* Provided text *
==============================

JSC-COA-Candidates-Profiles

In January 2026, the Judicial Service Commission (JSC) quietly released an information booklet that carries enormous weight for Kenya’s justice system. Titled Recruitment and Selection of Judges of the Court of Appeal, the document explains how some of the most powerful judicial officers in the country are identified, vetted, interviewed, and ultimately appointed.

At first glance, it may look like just another government publication. In reality, it is a roadmap of how justice is shaped in Kenya, and why ordinary citizens should care deeply about who sits on the Court of Appeal bench.

What Is This Document Really About?

The booklet lays out, in detail, how judges of the Court of Appeal are recruited. It explains the legal foundation of the process, the qualifications required, the standards used to evaluate candidates, and the stages candidates must pass before appointment.

It also profiles the shortlisted candidates, making public their education, experience, and professional backgrounds.

In simple terms, the document answers a question many Kenyans ask but rarely get a clear answer to: how does someone become a Court of Appeal judge in Kenya, and who decides?

==============================

* Tasks to perform *
[a] The passage on the Court of Appeal recruitment booklet says the booklet explains the process "in detail." List the four things it says the booklet explains.
[b] Answer these questions from the passage on the Court of Appeal recruitment booklet:
(i) In what month and year did the Judicial Service Commission release the booklet?
(ii) What is the booklet's title?
(iii) What details about the shortlisted candidates does the booklet make public?
[c] Pick up the passage on the Court of Appeal recruitment booklet after its final sentence and carry it forward.

* Stored data *
==============================

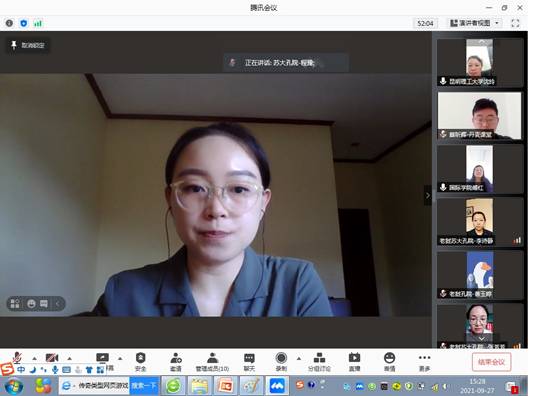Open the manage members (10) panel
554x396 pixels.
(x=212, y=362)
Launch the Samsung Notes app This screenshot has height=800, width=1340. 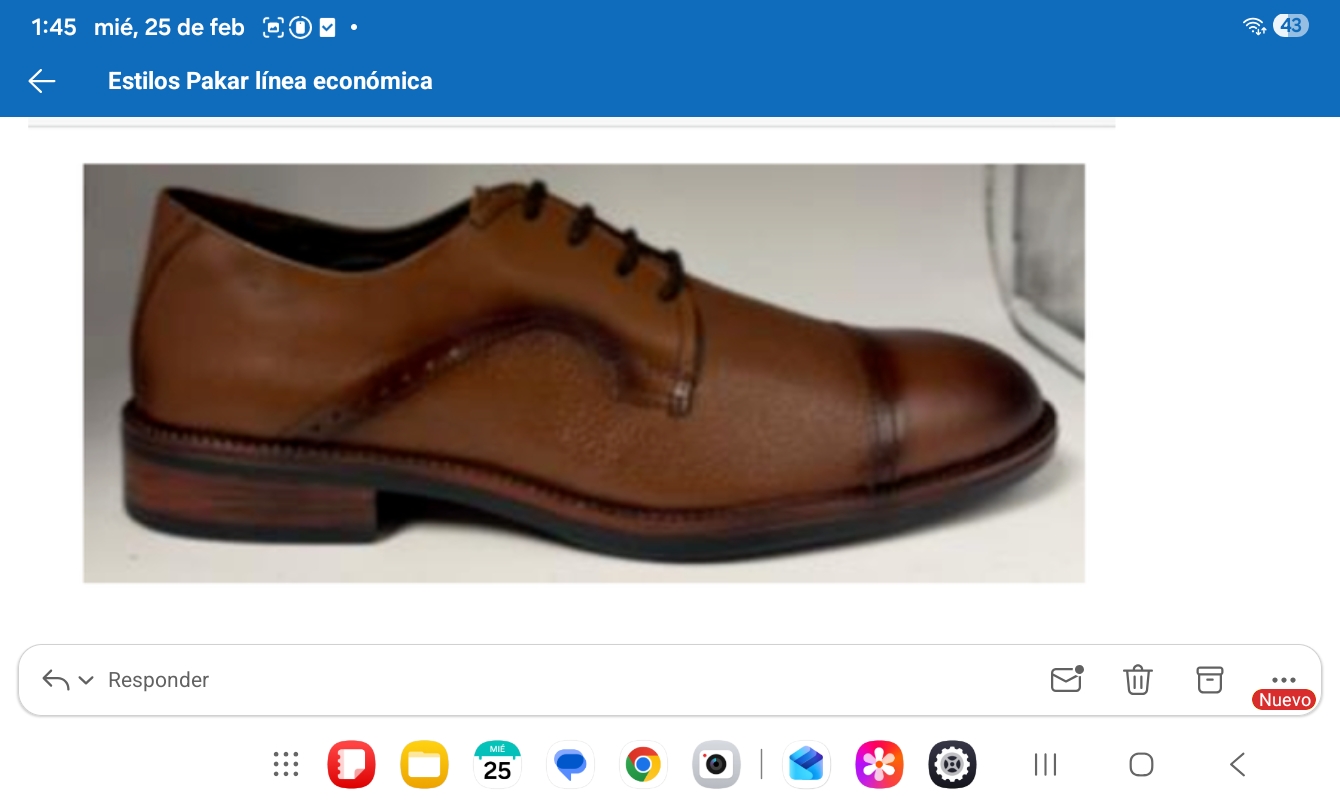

==============================

* Answers to the exercises *
[a]
- The legal foundation of the process
- The qualifications required
- The standards used to evaluate candidates
- The stages candidates must pass before appointment

[b]
(i) January 2026
(ii) Recruitment and Selection of Judges of the Court of Appeal
(iii) Their education, experience, and professional backgrounds

[c]
Why the Court of Appeal Matters to Ordinary Kenyans

The Court of Appeal is not a distant or abstract institution. It is where many of Kenya’s most consequential legal battles are decided.

This court hears appeals from the High Court and courts of equal status. Its decisions affect land ownership, elections, labour disputes, family matters, commercial conflicts, constitutional interpretation, and human rights.

For many Kenyans, the Court of Appeal represents the final realistic opportunity to correct injustice. A decision made at this level can change lives permanently, restoring rights, overturning wrongful convictions, or affirming decisions that affect millions.

That is why the process of selecting judges for this court is not just an internal judicial matter. It is a public interest issue.

Who Is Responsible for Choosing These Judges?

The Constitution gives this responsibility to the Judicial Service Commission. The JSC is mandated to promote an independent, accountable, and transparent Judiciary.

Crucially, the JSC does not simply pick judges based on seniority or connections. The law requires it to conduct an open, competitive process grounded in merit, integrity, and public participation.

This booklet exists precisely to show Kenyans that the process is not secretive, and to invite scrutiny.

What Does It Take to Qualify?

To be considered for appointment to the Court of Appeal, a candidate must meet strict constitutional and statutory thresholds.

They must be legally qualified, with extensive experience either as a judge, a legal practitioner, an academic, or in another relevant legal field. Experience gained outside Kenya in common-law jurisdictions is also recognised.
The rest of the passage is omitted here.